■ **Entries supplied**
=======
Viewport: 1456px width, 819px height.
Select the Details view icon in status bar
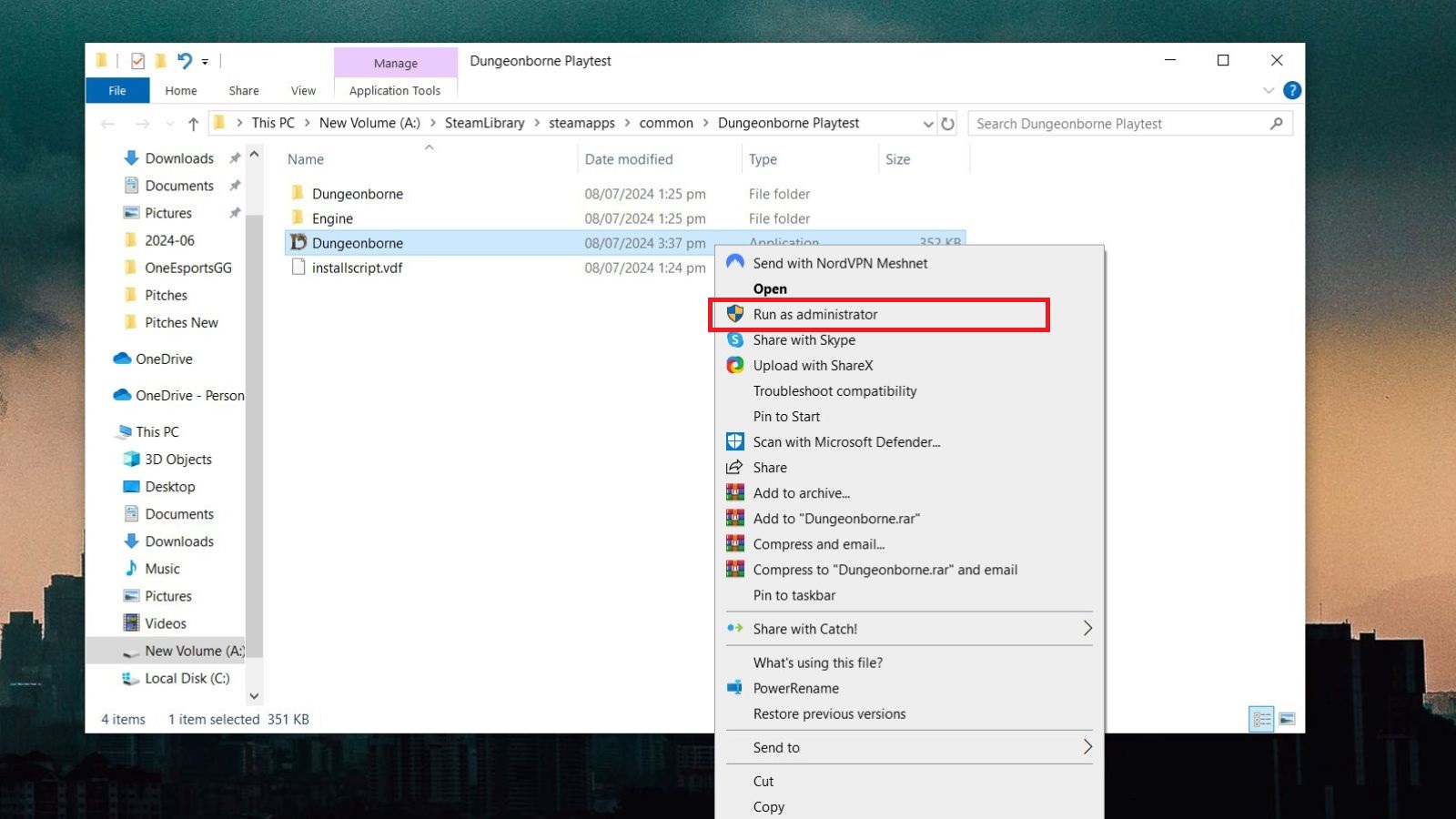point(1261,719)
=======
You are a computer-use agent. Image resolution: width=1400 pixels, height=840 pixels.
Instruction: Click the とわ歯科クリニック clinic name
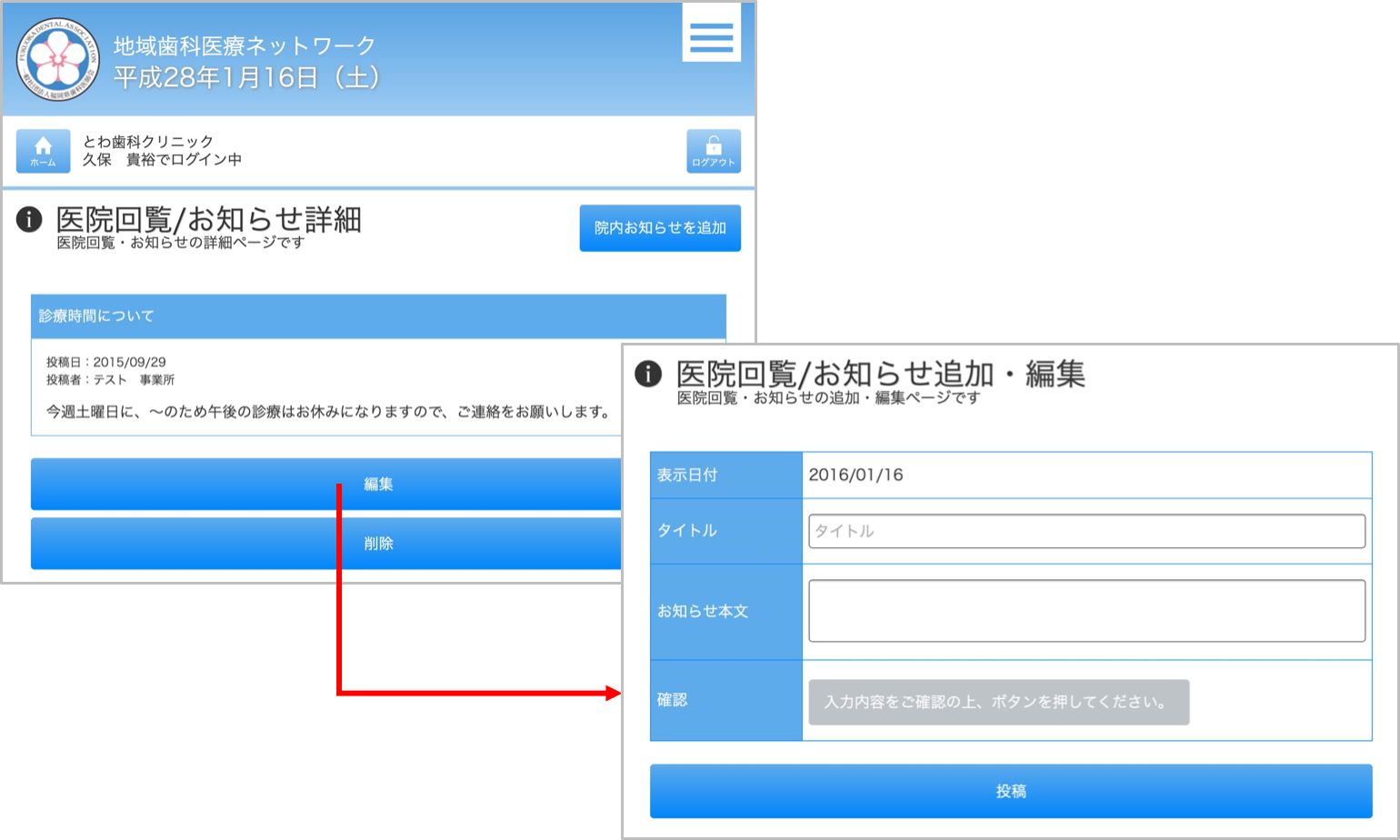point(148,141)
=======
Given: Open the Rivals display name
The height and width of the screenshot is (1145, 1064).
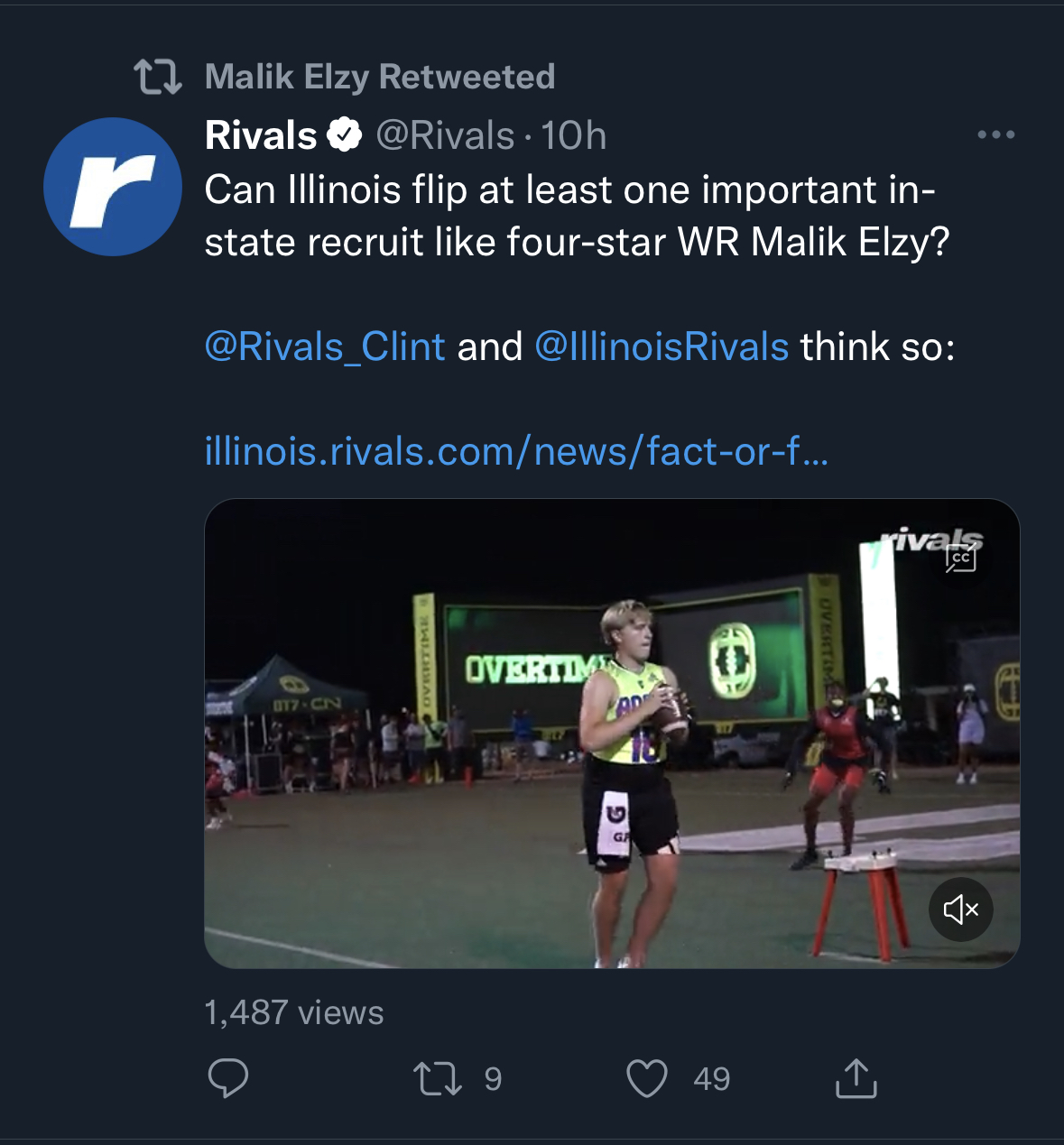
=======
■ **What this task involves**
Please copy the rows out again word for word, beginning at the line that has "Viewport: 1456px width, 819px height." and stopping after the line that has "point(1261,719)". Leave the pictures out of your answer.

■ **Full response**
Viewport: 1456px width, 819px height.
Select the Details view icon in status bar
point(1261,719)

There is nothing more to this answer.